Cloudera incident

EU Control Plane Service Disruption

Critical Resolved View vendor source →

Cloudera experienced a critical incident on March 3, 2025 affecting Cloudera Management Console, lasting 2h 28m. The incident has been resolved; the full update timeline is below.

Started
Mar 03, 2025, 10:12 PM UTC
Resolved
Mar 04, 2025, 12:40 AM UTC
Duration
2h 28m
Detected by Pingoru
Mar 03, 2025, 10:12 PM UTC

Affected components

Cloudera Management Console

Update timeline

  1. identified Mar 03, 2025, 10:12 PM UTC

    Current Status: Our teams have identified the source of the issue and have partially restored the services. We continue to work on a restoring the service and will have another update in the next 60mins. Customer Experience: During this window customers may experience issues logging into the console and potential slowness accessing the experiences. Incident Start time: 19:58 UTC March 3rd, 2025

  2. identified Mar 03, 2025, 11:26 PM UTC

    Current Status: Our teams are actively working on a permanent solution to fully restore the service. Please expect another update in 60 mins. Customer Experience: During this window customers may experience issues logging into the console and potential slowness accessing the experiences.

  3. monitoring Mar 04, 2025, 12:27 AM UTC

    Current Status: Our teams have successfully identified the source of the issue and have implemented a solution, which is currently under monitoring. Should you continue to experience issues logging into the console, we kindly request that you submit a support case to us for further assistance. We will keep you updated once we confirm that the issue is resolved on our end. Customer Experience: During this window customers may experience issues logging into the console and potential slowness accessing some services.

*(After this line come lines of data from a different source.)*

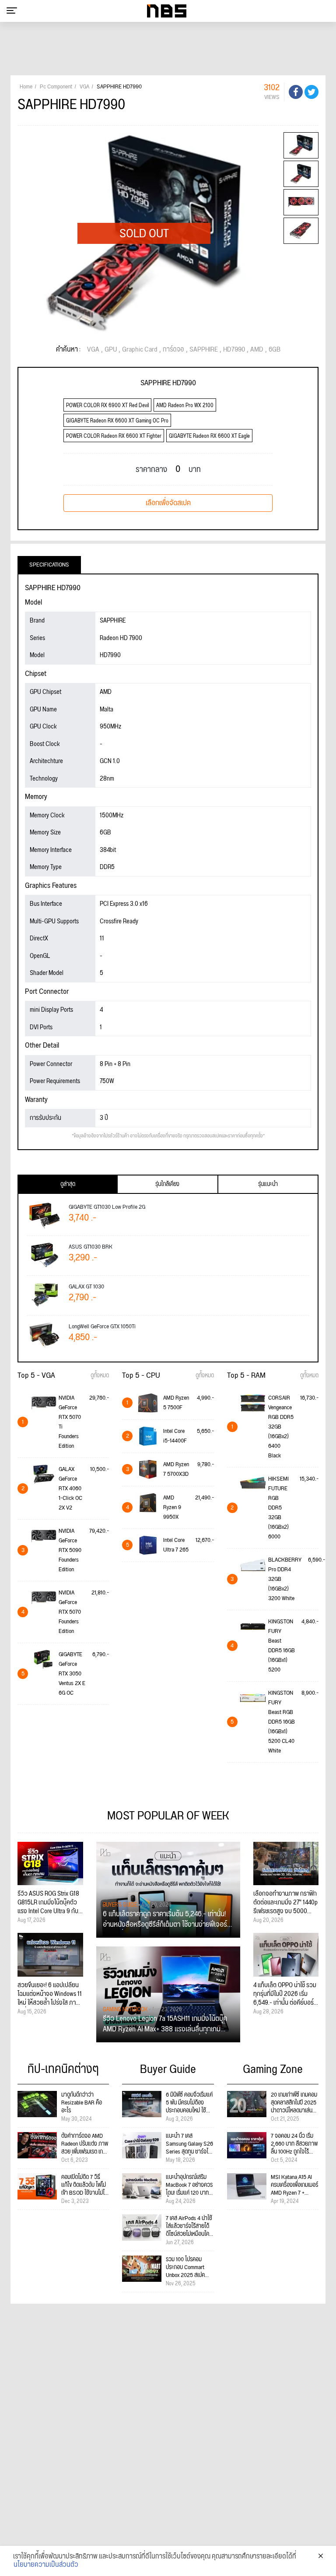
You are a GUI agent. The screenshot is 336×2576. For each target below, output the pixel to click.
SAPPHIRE (203, 349)
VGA (93, 349)
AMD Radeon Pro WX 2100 (185, 405)
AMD (256, 349)
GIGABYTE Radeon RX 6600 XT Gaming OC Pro (117, 420)
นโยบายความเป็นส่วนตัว (46, 2565)
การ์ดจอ (173, 349)
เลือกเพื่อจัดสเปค (168, 503)
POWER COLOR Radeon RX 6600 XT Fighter (113, 436)
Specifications (49, 564)
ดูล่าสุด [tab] (67, 1184)
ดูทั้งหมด (100, 1375)
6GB (274, 349)
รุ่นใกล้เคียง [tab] (167, 1184)
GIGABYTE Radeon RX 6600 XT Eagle (209, 436)
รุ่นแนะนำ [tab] (268, 1184)
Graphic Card (140, 349)
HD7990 (234, 349)
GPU (111, 349)
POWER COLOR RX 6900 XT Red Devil (107, 405)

  4. resolved Mar 04, 2025, 12:40 AM UTC

    Current Status: Our teams have successfully deployed a fix for the issue and confirmed that the issue has been resolved. If you are still experiencing issues or have any questions please raise a support case with us. A root cause analysis (RCA) will be published within seven business days. Customer Experience: During this window customers may experience issues logging into the console and potential slowness accessing some services.

  5. postmortem Mar 19, 2025, 04:53 PM UTC

    On March 03, 2025, a service disruption occurred within our EU Control plane. This disruption resulted from a configuration change implemented during a routine production cluster upgrade, which inadvertently triggered a synchronization error, leading to service unavailability. ‌ Upon detection of the issue, our engineering teams promptly allocated additional resources to the affected cluster. This action facilitated the restoration of services to an operational state. The root cause of the disruption was the result of an oversight during the standard upgrade procedure, which resulted in the synchronization failure. ‌ We sincerely apologize for any inconvenience this service disruption may have caused. We have implemented corrective measures and refined our upgrade protocols to mitigate the risk of similar incidents in the future. We are committed to maintaining the highest standards of service reliability and appreciate your understanding.